◆ **Your goal**
Find the word "computer" in the material below and gather every line that contains it.

◆ **Given records**
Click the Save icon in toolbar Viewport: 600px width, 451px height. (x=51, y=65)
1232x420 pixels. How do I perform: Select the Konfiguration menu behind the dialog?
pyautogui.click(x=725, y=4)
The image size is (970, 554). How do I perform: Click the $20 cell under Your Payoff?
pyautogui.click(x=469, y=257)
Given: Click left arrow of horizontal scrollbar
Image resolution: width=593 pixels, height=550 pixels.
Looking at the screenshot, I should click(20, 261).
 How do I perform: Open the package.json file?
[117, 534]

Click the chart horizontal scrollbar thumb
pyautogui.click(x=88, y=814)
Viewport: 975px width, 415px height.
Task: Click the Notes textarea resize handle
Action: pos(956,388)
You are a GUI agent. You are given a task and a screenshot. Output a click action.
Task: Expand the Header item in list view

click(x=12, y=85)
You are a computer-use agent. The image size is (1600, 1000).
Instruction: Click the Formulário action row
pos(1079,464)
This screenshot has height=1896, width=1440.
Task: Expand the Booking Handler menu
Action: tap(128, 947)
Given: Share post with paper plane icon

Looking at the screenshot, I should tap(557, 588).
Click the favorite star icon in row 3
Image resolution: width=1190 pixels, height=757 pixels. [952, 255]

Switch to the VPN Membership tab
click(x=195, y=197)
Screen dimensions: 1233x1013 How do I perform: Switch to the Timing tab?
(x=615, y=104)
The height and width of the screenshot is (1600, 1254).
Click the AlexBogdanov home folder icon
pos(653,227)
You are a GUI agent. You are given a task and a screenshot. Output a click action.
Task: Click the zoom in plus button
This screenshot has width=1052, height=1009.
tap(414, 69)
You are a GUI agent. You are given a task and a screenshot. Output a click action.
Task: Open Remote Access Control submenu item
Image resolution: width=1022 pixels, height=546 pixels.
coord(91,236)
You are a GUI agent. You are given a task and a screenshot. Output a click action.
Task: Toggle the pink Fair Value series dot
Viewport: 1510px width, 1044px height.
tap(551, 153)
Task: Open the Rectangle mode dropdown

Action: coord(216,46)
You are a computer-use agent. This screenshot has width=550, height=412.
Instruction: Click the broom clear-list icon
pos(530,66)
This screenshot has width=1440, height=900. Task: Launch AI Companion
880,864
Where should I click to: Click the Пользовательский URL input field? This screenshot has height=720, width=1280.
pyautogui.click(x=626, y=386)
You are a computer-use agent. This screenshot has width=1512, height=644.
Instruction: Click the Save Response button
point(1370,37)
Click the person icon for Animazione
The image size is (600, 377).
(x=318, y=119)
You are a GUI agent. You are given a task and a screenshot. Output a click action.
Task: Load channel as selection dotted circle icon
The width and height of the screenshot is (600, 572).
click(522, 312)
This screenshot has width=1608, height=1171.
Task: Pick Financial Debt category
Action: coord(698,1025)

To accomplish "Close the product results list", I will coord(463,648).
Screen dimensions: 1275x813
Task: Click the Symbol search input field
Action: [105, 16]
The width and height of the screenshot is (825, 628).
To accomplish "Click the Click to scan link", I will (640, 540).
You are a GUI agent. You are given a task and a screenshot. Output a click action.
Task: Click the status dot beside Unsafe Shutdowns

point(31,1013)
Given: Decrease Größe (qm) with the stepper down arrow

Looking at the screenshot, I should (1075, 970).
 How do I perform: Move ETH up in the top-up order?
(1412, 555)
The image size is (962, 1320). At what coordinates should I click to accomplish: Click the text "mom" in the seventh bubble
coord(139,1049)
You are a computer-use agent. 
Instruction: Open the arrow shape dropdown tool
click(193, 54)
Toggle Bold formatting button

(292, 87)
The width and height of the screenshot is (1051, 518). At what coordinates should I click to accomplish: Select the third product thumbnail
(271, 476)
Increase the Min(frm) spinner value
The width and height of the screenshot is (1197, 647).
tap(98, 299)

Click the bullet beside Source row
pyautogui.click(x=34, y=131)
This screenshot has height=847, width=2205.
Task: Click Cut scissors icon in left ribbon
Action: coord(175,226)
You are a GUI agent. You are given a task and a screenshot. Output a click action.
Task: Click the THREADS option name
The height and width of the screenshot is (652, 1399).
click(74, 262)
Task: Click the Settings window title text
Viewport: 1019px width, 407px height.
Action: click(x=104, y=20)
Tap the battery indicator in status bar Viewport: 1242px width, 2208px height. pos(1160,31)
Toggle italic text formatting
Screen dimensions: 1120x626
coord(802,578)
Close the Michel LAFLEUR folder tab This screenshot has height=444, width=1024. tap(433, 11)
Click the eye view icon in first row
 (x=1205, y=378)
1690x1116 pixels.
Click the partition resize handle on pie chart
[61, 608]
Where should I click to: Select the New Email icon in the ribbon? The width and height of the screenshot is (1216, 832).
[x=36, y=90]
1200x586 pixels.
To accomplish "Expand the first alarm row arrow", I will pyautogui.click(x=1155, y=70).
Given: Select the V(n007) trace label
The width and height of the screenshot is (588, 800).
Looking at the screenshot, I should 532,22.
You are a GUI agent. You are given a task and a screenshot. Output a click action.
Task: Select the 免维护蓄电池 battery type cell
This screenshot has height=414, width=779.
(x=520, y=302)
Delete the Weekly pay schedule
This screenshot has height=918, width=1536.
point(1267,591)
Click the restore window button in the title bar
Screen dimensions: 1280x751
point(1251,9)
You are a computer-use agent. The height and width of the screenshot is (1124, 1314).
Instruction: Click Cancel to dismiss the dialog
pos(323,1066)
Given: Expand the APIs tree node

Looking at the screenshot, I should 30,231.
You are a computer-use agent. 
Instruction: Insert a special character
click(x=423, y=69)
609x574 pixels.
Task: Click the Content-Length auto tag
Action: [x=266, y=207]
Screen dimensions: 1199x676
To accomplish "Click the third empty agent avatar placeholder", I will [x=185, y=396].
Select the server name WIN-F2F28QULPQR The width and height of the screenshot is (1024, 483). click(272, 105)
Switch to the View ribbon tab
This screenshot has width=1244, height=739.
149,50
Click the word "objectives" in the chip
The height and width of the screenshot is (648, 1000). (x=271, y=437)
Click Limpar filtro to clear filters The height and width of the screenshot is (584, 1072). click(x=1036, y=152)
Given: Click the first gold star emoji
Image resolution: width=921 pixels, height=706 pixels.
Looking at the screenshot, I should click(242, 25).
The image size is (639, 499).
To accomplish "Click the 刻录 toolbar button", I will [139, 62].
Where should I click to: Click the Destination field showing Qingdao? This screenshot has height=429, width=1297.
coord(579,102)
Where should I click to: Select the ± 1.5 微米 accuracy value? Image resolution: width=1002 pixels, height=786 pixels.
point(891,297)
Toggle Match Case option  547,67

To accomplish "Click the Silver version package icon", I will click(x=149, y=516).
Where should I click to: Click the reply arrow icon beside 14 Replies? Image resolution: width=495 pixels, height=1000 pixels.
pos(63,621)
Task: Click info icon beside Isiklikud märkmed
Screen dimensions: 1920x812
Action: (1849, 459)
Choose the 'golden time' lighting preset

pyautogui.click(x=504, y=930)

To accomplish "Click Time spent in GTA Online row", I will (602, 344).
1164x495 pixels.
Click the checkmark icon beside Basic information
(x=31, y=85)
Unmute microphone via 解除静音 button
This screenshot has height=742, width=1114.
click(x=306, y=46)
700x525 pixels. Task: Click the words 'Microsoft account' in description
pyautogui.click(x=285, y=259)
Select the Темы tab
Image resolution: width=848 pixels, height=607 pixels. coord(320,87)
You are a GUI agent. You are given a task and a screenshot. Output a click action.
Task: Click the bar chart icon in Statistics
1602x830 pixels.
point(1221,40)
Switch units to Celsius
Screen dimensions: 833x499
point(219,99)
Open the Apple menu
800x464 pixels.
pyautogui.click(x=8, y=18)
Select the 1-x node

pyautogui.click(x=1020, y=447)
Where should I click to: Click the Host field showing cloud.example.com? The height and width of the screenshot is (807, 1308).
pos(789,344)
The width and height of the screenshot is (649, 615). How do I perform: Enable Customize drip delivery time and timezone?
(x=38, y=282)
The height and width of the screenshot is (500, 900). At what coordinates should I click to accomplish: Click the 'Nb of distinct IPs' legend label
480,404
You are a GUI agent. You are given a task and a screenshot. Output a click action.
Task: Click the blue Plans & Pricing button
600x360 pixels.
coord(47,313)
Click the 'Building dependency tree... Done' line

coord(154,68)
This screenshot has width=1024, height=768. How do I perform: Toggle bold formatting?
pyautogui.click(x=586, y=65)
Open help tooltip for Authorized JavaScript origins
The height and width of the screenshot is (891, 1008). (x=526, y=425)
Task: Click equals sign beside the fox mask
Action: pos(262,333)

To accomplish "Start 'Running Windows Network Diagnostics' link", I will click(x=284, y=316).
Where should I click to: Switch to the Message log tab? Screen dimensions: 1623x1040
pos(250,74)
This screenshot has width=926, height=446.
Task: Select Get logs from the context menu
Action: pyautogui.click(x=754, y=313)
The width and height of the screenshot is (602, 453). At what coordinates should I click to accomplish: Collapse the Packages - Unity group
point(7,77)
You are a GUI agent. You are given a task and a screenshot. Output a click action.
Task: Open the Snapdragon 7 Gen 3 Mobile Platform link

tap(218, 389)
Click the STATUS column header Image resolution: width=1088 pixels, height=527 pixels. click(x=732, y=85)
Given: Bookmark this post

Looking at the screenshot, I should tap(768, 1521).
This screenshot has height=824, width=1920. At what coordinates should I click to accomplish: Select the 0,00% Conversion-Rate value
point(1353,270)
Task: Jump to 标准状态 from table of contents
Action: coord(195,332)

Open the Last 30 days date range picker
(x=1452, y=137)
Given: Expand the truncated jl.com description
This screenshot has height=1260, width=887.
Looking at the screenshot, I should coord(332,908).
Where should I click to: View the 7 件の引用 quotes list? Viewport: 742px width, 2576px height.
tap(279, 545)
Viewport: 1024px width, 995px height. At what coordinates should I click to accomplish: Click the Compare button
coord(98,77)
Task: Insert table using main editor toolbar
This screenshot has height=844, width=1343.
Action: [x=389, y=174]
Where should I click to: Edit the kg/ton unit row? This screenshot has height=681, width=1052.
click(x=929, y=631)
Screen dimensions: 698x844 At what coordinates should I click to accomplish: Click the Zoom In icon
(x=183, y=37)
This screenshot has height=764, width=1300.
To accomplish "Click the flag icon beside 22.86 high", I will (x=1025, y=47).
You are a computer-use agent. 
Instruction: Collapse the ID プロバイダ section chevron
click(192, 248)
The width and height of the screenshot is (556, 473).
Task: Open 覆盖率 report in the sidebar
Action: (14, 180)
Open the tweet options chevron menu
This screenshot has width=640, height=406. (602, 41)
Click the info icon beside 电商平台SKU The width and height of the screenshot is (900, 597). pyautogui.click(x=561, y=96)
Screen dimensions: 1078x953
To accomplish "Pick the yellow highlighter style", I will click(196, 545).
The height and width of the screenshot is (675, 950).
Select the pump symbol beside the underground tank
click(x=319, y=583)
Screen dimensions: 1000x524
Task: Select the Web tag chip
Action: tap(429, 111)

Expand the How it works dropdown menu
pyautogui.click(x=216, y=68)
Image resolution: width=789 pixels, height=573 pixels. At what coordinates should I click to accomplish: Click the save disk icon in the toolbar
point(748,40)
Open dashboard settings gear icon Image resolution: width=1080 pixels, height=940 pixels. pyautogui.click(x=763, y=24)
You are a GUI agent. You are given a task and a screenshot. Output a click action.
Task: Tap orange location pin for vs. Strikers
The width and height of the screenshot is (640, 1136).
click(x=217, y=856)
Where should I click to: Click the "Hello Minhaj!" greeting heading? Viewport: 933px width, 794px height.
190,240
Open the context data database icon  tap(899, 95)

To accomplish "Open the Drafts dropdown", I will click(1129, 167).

◆ **Task result**
You are a computer-use agent. The image size is (1600, 1000).
You are a computer-use agent. This screenshot has width=550, height=412.
You are a computer-use agent. This screenshot has width=1512, height=644.
You are a computer-use agent. 
You are a computer-use agent. The height and width of the screenshot is (1124, 1314).
You are a computer-use agent. 
You are a computer-use agent. 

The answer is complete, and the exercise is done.